Arjunolic acid from Cyclocarya paliurus ameliorates nonalcoholic fatty liver disease in mice via activating Sirt1/AMPK, triggering autophagy and improving gut barrier function

Abstract Arjunolic acid (AA), as the most abundant triterpenoid component in Cyclocarya paliurus (Batal) Iljinskaja, previously displayed delipidating effects in free fatty acid (FFA)-induced HepG2 steatosis cells. However, whether AA still possesses the ameliorative effects on nonalcoholic fatty liver disease (NAFLD) in normal hepatocytes and in vivo remains vacant and the detailed mechanisms are not defined. In vitro, AA dose-dependently alleviated lipid accumulation in FFA-challenged primary hepatocytes without cytotoxicity.
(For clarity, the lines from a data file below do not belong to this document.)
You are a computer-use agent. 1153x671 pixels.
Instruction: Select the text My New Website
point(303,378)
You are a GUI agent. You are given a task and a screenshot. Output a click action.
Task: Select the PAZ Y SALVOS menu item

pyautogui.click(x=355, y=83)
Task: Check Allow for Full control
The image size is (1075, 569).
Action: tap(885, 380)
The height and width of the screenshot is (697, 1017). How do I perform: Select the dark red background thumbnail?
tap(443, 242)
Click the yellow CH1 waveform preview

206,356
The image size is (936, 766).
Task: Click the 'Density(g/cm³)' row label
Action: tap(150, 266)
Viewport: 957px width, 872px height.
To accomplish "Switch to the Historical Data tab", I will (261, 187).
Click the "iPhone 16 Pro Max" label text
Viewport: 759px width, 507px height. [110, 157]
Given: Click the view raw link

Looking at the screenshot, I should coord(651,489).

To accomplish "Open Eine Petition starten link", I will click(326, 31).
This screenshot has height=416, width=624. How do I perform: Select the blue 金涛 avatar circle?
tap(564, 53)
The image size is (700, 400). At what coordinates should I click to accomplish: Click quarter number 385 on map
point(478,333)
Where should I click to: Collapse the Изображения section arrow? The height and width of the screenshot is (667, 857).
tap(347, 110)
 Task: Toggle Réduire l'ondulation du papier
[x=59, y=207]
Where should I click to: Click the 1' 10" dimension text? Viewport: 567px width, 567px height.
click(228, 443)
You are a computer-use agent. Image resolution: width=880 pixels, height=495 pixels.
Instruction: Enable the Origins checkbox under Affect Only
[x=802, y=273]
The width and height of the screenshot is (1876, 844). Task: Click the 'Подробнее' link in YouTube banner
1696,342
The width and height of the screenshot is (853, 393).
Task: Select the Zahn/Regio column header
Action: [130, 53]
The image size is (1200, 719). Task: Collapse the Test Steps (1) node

In vivo, AA showed pleiotropic benefits, including attenuating adiposity, mitigating hepatic steatosis and inflammation, improving lipid disorders and insulin resistance, and restoring the impaired gut barrier. Mechanically, we found that AA indirectly activated Sirt1/AMPK-modulated lipid metabolism through elevating NAMPT-mediated NAD+ level, and triggering autophagy, together mediating the lipid-lowering effects. Collectively, our results convey that AA can substantially mitigate NAFLD via indirectly activating Sirt1/AMPK signaling, inducing autophagy and restoring gut barrier, and will be considered as a promising candidate for NAFLD therapy.